— DATA FOR REVIEW —
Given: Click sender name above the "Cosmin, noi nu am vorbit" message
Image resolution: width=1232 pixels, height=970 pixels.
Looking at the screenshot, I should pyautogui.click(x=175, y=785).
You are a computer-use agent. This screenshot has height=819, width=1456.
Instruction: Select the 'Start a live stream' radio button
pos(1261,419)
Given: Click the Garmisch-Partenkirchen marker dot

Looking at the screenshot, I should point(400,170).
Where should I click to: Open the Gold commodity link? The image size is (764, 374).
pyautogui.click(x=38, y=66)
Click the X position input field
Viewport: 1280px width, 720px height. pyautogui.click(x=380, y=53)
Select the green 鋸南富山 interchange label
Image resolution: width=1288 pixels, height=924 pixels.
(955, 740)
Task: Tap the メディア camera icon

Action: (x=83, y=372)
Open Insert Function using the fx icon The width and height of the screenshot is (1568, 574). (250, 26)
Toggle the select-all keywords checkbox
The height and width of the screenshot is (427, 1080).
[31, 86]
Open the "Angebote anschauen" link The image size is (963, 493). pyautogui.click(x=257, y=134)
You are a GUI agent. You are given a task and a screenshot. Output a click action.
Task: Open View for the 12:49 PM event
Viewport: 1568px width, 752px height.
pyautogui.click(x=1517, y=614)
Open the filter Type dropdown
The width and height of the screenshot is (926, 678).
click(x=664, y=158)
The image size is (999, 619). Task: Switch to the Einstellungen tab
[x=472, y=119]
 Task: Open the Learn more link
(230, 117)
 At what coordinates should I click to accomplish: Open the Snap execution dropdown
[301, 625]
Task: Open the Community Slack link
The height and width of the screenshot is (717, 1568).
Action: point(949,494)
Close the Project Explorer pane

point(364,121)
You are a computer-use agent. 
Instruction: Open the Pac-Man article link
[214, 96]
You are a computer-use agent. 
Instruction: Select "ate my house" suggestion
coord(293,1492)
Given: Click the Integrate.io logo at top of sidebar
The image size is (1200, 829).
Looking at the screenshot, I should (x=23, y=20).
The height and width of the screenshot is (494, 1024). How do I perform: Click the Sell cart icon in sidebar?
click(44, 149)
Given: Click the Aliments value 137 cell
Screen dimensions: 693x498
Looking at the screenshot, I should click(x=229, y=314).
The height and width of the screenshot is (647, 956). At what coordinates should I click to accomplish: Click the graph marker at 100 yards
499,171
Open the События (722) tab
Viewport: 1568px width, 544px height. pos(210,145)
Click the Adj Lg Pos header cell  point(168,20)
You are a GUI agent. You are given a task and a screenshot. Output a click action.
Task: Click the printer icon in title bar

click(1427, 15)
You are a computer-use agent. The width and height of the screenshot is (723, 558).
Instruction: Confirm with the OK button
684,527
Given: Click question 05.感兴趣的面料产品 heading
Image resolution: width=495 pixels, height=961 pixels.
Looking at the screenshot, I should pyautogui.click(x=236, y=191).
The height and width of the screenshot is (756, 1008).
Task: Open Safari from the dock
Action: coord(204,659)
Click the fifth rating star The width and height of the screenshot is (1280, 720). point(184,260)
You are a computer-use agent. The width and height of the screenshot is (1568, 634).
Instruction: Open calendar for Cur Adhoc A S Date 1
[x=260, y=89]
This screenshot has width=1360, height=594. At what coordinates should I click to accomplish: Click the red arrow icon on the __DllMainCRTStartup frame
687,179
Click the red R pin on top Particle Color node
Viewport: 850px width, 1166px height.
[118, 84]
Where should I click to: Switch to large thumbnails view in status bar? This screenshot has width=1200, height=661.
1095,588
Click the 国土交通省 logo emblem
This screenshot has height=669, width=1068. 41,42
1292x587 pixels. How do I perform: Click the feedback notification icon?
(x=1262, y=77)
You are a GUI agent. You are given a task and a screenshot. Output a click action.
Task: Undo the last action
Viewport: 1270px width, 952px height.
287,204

— TRY IT —
Retype the data. Keep every word as it stands.

— THE COMPLETED TASK —
Given: Click sender name above the "Cosmin, noi nu am vorbit" message
Image resolution: width=1232 pixels, height=970 pixels.
Looking at the screenshot, I should pyautogui.click(x=175, y=785).
You are a computer-use agent. This screenshot has height=819, width=1456.
Instruction: Select the 'Start a live stream' radio button
pos(1261,419)
Given: Click the Garmisch-Partenkirchen marker dot

Looking at the screenshot, I should point(400,170).
Where should I click to: Open the Gold commodity link? The image size is (764, 374).
pyautogui.click(x=38, y=66)
Click the X position input field
Viewport: 1280px width, 720px height. pyautogui.click(x=380, y=53)
Select the green 鋸南富山 interchange label
Image resolution: width=1288 pixels, height=924 pixels.
(955, 740)
Task: Tap the メディア camera icon

Action: (x=83, y=372)
Open Insert Function using the fx icon The width and height of the screenshot is (1568, 574). (250, 26)
Toggle the select-all keywords checkbox
The height and width of the screenshot is (427, 1080).
[31, 86]
Open the "Angebote anschauen" link The image size is (963, 493). pyautogui.click(x=257, y=134)
You are a GUI agent. You are given a task and a screenshot. Output a click action.
Task: Open View for the 12:49 PM event
Viewport: 1568px width, 752px height.
pyautogui.click(x=1517, y=614)
Open the filter Type dropdown
The width and height of the screenshot is (926, 678).
click(x=664, y=158)
The image size is (999, 619). Task: Switch to the Einstellungen tab
[x=472, y=119]
 Task: Open the Learn more link
(230, 117)
 At what coordinates should I click to accomplish: Open the Snap execution dropdown
[301, 625]
Task: Open the Community Slack link
The height and width of the screenshot is (717, 1568).
Action: point(949,494)
Close the Project Explorer pane

point(364,121)
You are a computer-use agent. 
Instruction: Open the Pac-Man article link
[214, 96]
You are a computer-use agent. 
Instruction: Select "ate my house" suggestion
coord(293,1492)
Given: Click the Integrate.io logo at top of sidebar
The image size is (1200, 829).
Looking at the screenshot, I should (x=23, y=20).
The height and width of the screenshot is (494, 1024). How do I perform: Click the Sell cart icon in sidebar?
click(44, 149)
Given: Click the Aliments value 137 cell
Screen dimensions: 693x498
Looking at the screenshot, I should click(x=229, y=314).
The height and width of the screenshot is (647, 956). At what coordinates should I click to accomplish: Click the graph marker at 100 yards
499,171
Open the События (722) tab
Viewport: 1568px width, 544px height. pos(210,145)
Click the Adj Lg Pos header cell  point(168,20)
You are a GUI agent. You are given a task and a screenshot. Output a click action.
Task: Click the printer icon in title bar

click(1427, 15)
You are a computer-use agent. The width and height of the screenshot is (723, 558).
Instruction: Confirm with the OK button
684,527
Given: Click question 05.感兴趣的面料产品 heading
Image resolution: width=495 pixels, height=961 pixels.
Looking at the screenshot, I should pyautogui.click(x=236, y=191).
The height and width of the screenshot is (756, 1008).
Task: Open Safari from the dock
Action: coord(204,659)
Click the fifth rating star The width and height of the screenshot is (1280, 720). point(184,260)
You are a computer-use agent. The width and height of the screenshot is (1568, 634).
Instruction: Open calendar for Cur Adhoc A S Date 1
[x=260, y=89]
This screenshot has width=1360, height=594. At what coordinates should I click to accomplish: Click the red arrow icon on the __DllMainCRTStartup frame
687,179
Click the red R pin on top Particle Color node
Viewport: 850px width, 1166px height.
[118, 84]
Where should I click to: Switch to large thumbnails view in status bar? This screenshot has width=1200, height=661.
1095,588
Click the 国土交通省 logo emblem
This screenshot has height=669, width=1068. 41,42
1292x587 pixels. How do I perform: Click the feedback notification icon?
(x=1262, y=77)
You are a GUI agent. You are given a task and a screenshot. Output a click action.
Task: Undo the last action
Viewport: 1270px width, 952px height.
287,204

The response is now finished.